Midday Commentary on the Most-Traded SHFE Tin Contract on May 26, 2025
This morning, the most-traded SHFE tin contract (SN2506) continued its sideways movement, opening flat at 264,600 yuan/mt compared with the previous closing price. The intraday fluctuation range narrowed, with the highest price reaching 265,800 yuan/mt and the lowest dipping to 263,600 yuan/mt. It closed at 263,860 yuan/mt by midday, edging down 0.31%. Market trading remained sluggish, as bulls and bears continued to wrestle around the 264,000 yuan/mt threshold.
Traditional Sectors Under Pressure: Solder demand from electronics and home appliances was constrained by high tin prices and Sino-US trade frictions, prompting downstream enterprises to maintain just-in-time procurement. Spot transactions sustained a pattern of "high premiums but low turnover." New Energy Sector Support: PV welding strip and NEV demand maintained rapid growth, but the short-term increment could hardly offset weak traditional consumption.
Trade Frictions Escalate: The Trump administration threatened to impose 50% tariffs on the EU, with expectations of rising global trade costs suppressing risk appetite. The climbing VIX index exacerbated market volatility. Although China's tin product exports to the US accounted for only 4%, end-use demand transmission risks persisted.

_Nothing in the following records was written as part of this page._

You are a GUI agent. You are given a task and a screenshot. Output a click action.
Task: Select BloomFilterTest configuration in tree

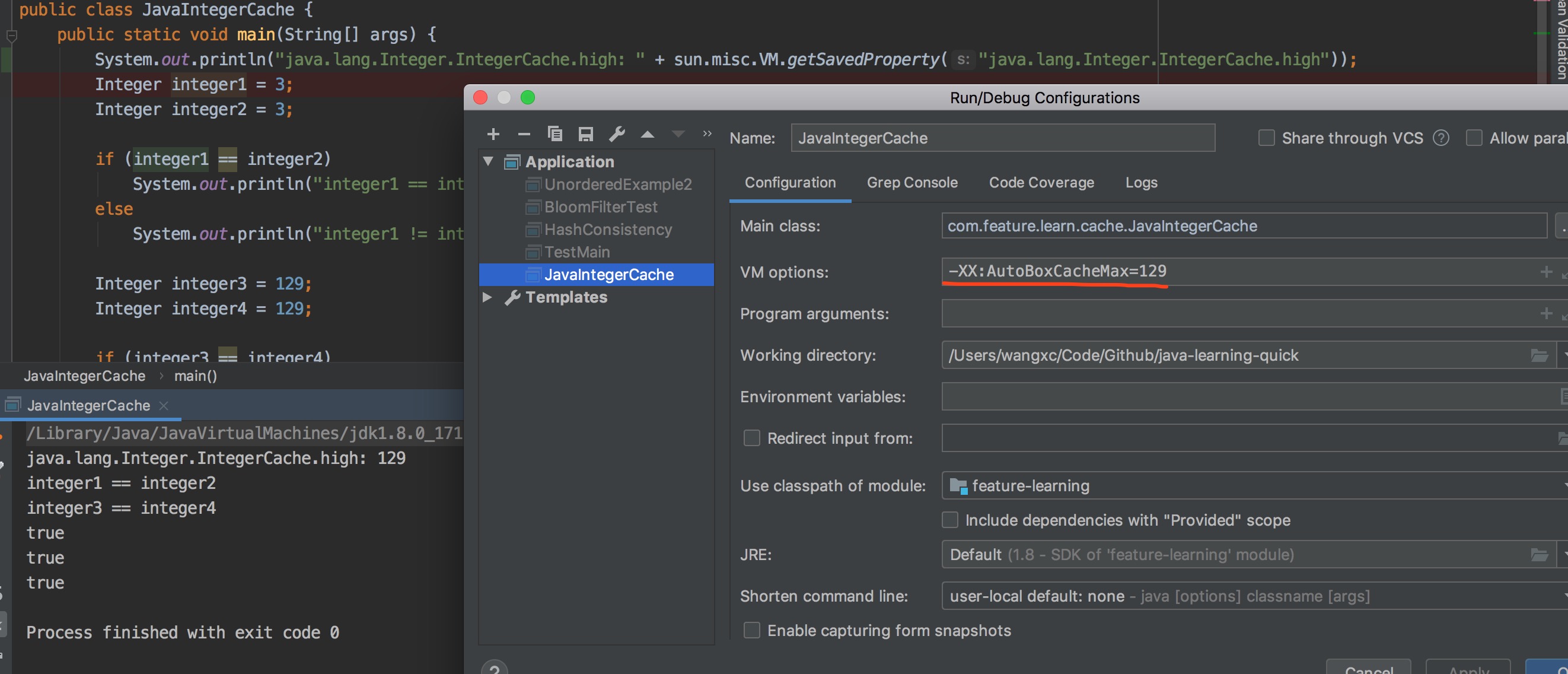coord(600,207)
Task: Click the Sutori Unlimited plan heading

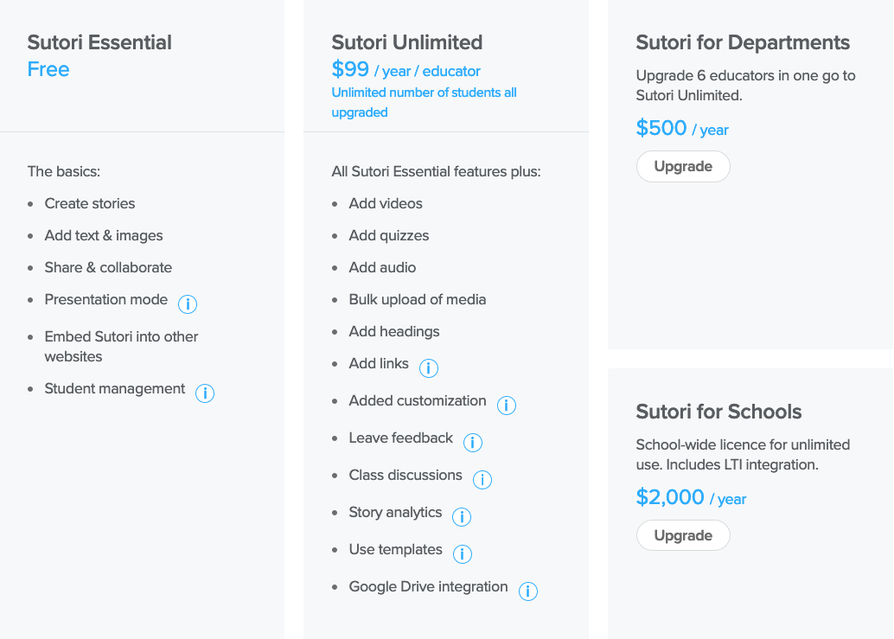Action: click(x=407, y=42)
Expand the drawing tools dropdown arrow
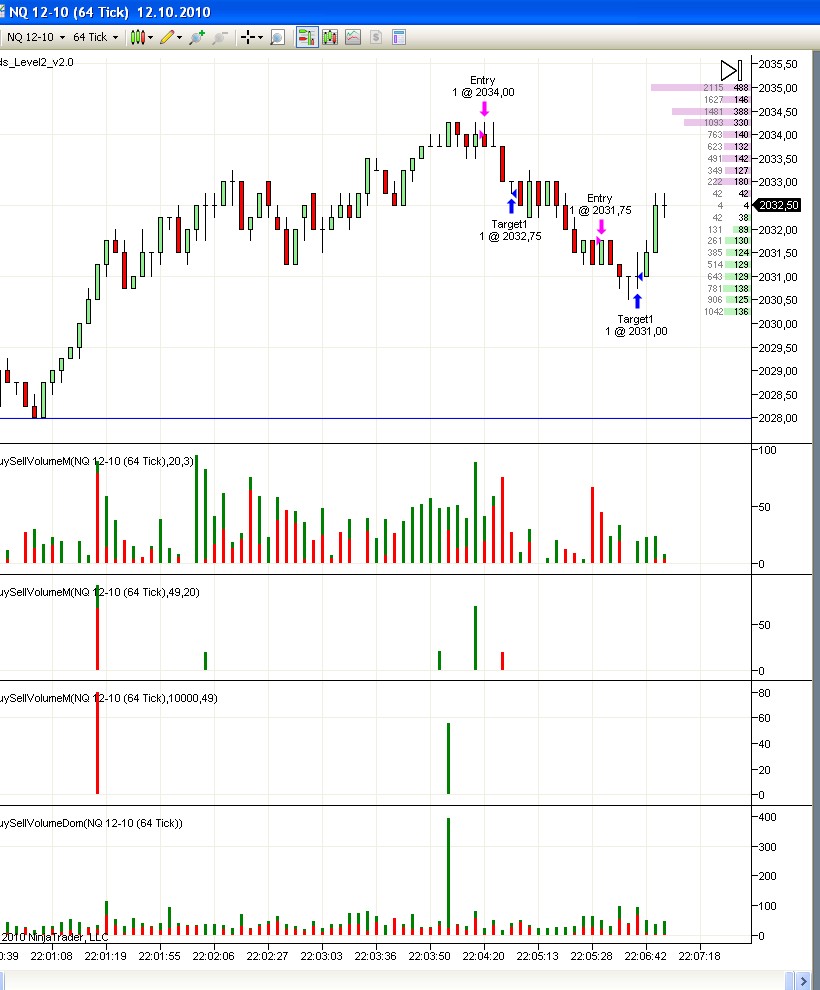Viewport: 820px width, 990px height. click(180, 37)

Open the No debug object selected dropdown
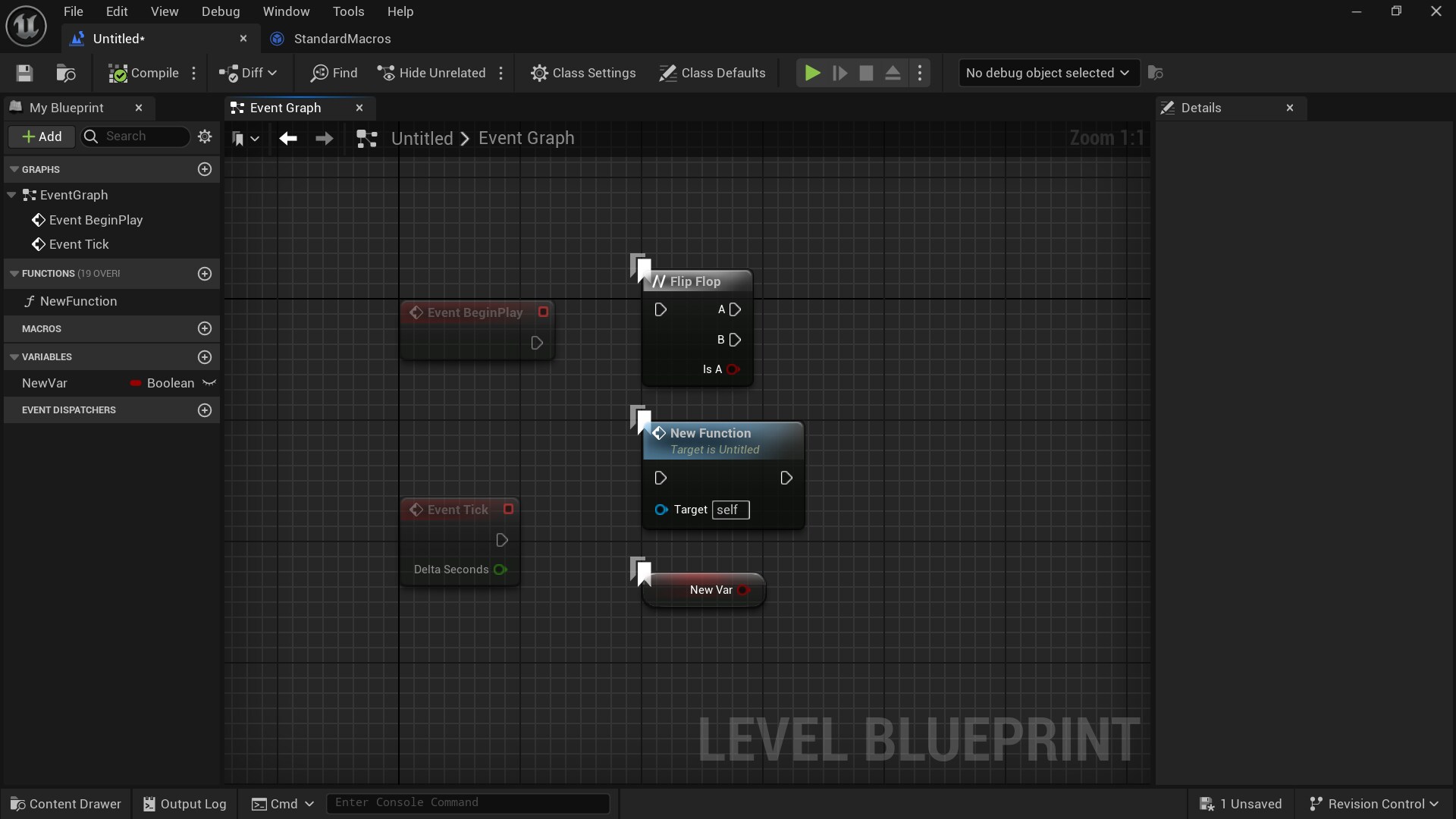[x=1048, y=73]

Short-Term (1-2 Weeks): The most-traded SHFE tin contract may continue to fluctuate rangebound between 260,000-275,000 yuan/mt. Downside support comes from low operating rates at Yunnan smelters and low LME inventory, while upside pressure stems from anticipated production resumptions in the DRC and Myanmar, as well as macro risk-off sentiment. Should the Bisie mine's transportation progress exceed expectations or trade frictions intensify, prices could test the 257,000 yuan/mt support level.